The pages of fashion magazines are bursting with predictions about new trends for the upcoming season. One reason for optimism is that Covid-19 may be losing its grip on the country. The battle isn’t won but incidents of the virus seem to be slowing down.
If sustained, that means restrictions on social interaction will relax. More parties, more public events, more entertainment outings. For the season’s calendar, a woman needs a wardrobe, so why not make it wonderful, designers ask. As one remarked, the elegance of fashion represents the elegance of the soul. (“Gucci Movie Summer,” by Alessandra Codinha, Town&Country, Summer, 2021, pg.43.)
Working at home because of the lockdown allowed some of us to ignore our fashion souls. One attorney I know admits he makes Zoom court appearances in a traditional coat, shirt, and tie, but where the Zoom lens cannot peek, he wears the bottom half of his pajamas. I confess to my laxity, too. Making a Zoom appearance the other day, I discovered I’d have been wise to run a comb through my hair.
Except for pampered dogs that sport overcoats in the rain, most animals lack a sense of apparel. To be fair, nature provides. An Alaskan polar bear needs no outerwear to brave the icy storms. The same can be said for ducks swimming in a snow-rimmed pond. Most creatures embrace changes in the weather without changes to their wardrobe. Salamanders miraculously can replace what they’ve lost, like a tail. Wouldn’t it be wonderful if humans could do the same? Regrow an arm, for example?
Well, maybe humans can if science learns the salamander’s secret. One species has some researchers’ full attention. A Mexican variety of salamander, almost extinct in the wild, can do better than replace a tail. It can regenerate almost any part of its body, including internal organs. This species of axolotl doesn’t form a scare when injured, it replaces the entire part.
Nature, science has discovered, provides two ways to heal physical injuries: a) by scaring, which closes off the wound to prevent infection. Or, b) by regeneration, which replaces the damaged tissue altogether. What favors the latter option is a class of proteins that support immune cells or macrophages to do their regenerative work.

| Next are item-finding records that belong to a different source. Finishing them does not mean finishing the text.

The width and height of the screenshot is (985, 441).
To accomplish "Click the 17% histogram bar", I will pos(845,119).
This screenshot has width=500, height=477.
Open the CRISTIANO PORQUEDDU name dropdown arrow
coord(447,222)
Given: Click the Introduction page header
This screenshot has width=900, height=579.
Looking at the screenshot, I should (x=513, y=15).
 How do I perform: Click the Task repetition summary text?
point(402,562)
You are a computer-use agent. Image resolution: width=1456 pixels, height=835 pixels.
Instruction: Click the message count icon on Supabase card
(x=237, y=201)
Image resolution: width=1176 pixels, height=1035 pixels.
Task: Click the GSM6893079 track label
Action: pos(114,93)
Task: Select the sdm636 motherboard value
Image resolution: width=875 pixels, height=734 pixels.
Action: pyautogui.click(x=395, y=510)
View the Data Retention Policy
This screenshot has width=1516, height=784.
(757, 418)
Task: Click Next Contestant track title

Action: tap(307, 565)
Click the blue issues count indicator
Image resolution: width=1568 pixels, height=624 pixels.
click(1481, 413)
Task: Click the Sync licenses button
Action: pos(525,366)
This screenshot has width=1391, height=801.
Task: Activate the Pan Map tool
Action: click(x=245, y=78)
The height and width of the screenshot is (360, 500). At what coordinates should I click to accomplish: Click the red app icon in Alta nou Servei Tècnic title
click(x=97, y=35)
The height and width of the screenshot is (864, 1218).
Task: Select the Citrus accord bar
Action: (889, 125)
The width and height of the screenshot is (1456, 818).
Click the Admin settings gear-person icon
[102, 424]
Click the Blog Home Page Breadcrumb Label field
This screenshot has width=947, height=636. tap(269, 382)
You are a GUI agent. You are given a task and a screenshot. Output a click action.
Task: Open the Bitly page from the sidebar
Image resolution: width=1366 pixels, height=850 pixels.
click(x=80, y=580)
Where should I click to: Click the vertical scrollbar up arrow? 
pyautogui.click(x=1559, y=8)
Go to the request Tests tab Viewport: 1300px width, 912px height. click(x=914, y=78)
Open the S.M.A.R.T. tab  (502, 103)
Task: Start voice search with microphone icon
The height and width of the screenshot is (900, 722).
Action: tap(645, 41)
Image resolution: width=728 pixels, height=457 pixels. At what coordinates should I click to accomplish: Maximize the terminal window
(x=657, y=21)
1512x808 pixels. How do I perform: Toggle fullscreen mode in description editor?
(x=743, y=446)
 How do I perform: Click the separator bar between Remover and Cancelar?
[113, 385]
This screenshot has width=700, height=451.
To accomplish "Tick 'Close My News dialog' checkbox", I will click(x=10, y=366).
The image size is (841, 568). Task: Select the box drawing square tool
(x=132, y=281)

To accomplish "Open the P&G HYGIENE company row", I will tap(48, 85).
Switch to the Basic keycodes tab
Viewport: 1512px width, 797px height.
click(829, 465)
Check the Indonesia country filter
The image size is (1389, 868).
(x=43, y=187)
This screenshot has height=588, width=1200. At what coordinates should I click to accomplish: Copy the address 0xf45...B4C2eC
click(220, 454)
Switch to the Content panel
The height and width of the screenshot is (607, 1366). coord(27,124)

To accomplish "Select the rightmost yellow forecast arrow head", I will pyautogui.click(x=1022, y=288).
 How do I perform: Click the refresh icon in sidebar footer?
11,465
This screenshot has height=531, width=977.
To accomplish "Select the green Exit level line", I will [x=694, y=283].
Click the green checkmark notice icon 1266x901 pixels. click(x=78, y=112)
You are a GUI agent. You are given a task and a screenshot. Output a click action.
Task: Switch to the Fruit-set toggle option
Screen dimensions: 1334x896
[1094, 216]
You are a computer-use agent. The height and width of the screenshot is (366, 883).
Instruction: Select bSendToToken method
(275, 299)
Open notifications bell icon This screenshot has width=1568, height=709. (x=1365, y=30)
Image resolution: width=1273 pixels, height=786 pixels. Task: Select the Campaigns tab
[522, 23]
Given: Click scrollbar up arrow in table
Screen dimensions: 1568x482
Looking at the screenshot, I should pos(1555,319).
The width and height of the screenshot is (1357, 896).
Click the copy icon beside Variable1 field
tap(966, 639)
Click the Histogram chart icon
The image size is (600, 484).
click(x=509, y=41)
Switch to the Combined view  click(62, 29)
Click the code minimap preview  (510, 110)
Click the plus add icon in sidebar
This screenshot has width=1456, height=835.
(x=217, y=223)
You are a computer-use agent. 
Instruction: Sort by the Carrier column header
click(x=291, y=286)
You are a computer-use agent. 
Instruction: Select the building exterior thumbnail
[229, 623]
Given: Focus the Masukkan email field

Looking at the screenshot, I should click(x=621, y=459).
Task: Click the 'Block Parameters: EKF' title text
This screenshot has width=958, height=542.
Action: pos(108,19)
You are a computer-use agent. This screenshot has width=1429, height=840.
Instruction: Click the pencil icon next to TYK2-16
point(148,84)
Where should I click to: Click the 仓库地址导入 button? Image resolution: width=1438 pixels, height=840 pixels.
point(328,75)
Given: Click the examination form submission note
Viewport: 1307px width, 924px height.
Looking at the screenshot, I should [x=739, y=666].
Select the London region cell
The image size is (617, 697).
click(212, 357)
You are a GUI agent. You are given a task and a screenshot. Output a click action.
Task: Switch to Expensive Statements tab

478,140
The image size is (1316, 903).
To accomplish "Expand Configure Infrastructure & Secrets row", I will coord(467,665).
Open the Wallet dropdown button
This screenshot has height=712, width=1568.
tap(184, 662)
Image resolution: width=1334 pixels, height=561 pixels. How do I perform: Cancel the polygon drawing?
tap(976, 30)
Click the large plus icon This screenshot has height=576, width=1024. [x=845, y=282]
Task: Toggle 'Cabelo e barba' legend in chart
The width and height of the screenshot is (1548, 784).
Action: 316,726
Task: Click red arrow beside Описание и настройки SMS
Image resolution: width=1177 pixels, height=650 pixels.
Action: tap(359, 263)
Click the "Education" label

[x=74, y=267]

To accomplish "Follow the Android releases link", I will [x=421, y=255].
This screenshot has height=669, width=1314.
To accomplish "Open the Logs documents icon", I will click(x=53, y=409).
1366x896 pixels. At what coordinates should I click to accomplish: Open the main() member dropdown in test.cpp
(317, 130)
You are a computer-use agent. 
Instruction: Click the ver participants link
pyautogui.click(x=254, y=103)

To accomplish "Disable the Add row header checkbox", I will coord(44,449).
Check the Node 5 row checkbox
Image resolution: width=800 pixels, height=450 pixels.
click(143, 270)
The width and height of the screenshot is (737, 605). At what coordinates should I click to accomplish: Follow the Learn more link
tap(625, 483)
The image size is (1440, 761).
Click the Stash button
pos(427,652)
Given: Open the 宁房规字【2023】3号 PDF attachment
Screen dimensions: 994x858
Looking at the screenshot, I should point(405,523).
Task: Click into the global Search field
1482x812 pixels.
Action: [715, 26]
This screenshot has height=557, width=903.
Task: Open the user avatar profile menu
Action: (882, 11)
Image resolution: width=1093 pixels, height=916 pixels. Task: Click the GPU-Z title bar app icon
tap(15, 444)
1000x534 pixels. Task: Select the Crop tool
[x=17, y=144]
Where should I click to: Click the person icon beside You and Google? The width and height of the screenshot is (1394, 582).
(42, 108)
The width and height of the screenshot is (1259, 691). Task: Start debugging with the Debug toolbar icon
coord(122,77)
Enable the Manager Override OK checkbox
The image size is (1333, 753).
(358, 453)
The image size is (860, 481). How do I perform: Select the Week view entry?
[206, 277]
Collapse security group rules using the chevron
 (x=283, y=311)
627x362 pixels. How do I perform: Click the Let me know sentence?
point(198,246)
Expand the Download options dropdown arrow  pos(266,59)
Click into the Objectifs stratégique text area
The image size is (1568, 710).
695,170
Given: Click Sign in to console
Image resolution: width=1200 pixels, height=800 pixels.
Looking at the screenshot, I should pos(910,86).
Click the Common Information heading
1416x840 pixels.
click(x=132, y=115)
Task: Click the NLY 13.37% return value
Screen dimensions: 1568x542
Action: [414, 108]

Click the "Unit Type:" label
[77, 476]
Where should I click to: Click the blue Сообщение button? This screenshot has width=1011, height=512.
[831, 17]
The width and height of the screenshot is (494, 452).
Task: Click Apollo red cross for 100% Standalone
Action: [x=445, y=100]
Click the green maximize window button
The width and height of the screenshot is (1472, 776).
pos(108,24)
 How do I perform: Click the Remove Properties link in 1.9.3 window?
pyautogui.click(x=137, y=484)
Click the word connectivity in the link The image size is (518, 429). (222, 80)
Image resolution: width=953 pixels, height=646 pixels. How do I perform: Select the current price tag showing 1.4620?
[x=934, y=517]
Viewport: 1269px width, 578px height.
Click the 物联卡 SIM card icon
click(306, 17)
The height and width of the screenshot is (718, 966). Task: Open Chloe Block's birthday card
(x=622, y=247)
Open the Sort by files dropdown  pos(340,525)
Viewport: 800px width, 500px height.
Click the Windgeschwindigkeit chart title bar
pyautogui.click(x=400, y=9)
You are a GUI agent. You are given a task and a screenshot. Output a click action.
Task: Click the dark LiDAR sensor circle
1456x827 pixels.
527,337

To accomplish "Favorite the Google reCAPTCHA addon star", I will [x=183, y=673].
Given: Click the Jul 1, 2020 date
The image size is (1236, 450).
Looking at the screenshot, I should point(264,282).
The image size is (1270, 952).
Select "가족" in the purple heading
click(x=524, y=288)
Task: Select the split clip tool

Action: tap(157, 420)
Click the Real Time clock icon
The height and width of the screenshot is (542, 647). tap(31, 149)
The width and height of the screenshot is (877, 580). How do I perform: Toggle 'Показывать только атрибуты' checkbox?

The lucky Mexican salamander has these proteins. But guess what? Other creatures do too, including humans. So why do salamanders regrow their parts while humans settle for scars? That’s the overwhelming question science is pursuing. Would it be possible for people to avoid scaring and regrow damaged hearts or limbs?
The answer lies well into the future, of course. But science has taken the first step to find the answer. What a miracle it would be if they succeed in their quest? Perhaps one day, we’ll choose to throw away those Gucci duds and celebrate the human body—the birthday suit being the most elegant design of all.